Extract every one of the following rows verbatim, reproducing each line without any alteration.

Items:
"""

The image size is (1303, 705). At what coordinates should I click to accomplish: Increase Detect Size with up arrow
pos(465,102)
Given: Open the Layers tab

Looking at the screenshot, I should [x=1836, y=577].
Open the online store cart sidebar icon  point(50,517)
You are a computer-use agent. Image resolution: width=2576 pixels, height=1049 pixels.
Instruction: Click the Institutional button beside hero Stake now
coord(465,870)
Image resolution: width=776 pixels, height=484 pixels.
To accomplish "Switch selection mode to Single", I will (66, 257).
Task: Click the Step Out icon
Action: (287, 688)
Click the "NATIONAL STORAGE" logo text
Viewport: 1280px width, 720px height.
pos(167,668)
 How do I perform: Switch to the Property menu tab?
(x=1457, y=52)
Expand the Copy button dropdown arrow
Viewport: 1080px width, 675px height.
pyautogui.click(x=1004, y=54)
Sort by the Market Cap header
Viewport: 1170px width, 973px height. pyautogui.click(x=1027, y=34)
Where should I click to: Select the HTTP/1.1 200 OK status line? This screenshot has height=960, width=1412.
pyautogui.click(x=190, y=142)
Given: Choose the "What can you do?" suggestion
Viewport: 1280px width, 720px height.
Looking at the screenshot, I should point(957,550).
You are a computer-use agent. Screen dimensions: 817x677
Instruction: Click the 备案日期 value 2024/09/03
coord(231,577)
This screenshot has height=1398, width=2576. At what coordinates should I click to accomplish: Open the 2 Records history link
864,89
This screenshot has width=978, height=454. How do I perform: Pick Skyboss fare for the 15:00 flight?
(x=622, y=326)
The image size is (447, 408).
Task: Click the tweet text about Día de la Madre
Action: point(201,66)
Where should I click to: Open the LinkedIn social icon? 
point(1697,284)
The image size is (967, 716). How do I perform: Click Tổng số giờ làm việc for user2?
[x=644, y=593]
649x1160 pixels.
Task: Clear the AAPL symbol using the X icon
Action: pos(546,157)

"""

Solution to the problem:
The image size is (1303, 705). At what coordinates should I click to accomplish: Increase Detect Size with up arrow
pos(465,102)
Given: Open the Layers tab

Looking at the screenshot, I should [x=1836, y=577].
Open the online store cart sidebar icon  point(50,517)
You are a computer-use agent. Image resolution: width=2576 pixels, height=1049 pixels.
Instruction: Click the Institutional button beside hero Stake now
coord(465,870)
Image resolution: width=776 pixels, height=484 pixels.
To accomplish "Switch selection mode to Single", I will (66, 257).
Task: Click the Step Out icon
Action: (287, 688)
Click the "NATIONAL STORAGE" logo text
Viewport: 1280px width, 720px height.
pos(167,668)
 How do I perform: Switch to the Property menu tab?
(x=1457, y=52)
Expand the Copy button dropdown arrow
Viewport: 1080px width, 675px height.
pyautogui.click(x=1004, y=54)
Sort by the Market Cap header
Viewport: 1170px width, 973px height. pyautogui.click(x=1027, y=34)
Where should I click to: Select the HTTP/1.1 200 OK status line? This screenshot has height=960, width=1412.
pyautogui.click(x=190, y=142)
Given: Choose the "What can you do?" suggestion
Viewport: 1280px width, 720px height.
Looking at the screenshot, I should point(957,550).
You are a computer-use agent. Screen dimensions: 817x677
Instruction: Click the 备案日期 value 2024/09/03
coord(231,577)
This screenshot has height=1398, width=2576. At what coordinates should I click to accomplish: Open the 2 Records history link
864,89
This screenshot has width=978, height=454. How do I perform: Pick Skyboss fare for the 15:00 flight?
(x=622, y=326)
The image size is (447, 408).
Task: Click the tweet text about Día de la Madre
Action: point(201,66)
Where should I click to: Open the LinkedIn social icon? 
point(1697,284)
The image size is (967, 716). How do I perform: Click Tổng số giờ làm việc for user2?
[x=644, y=593]
649x1160 pixels.
Task: Clear the AAPL symbol using the X icon
Action: pos(546,157)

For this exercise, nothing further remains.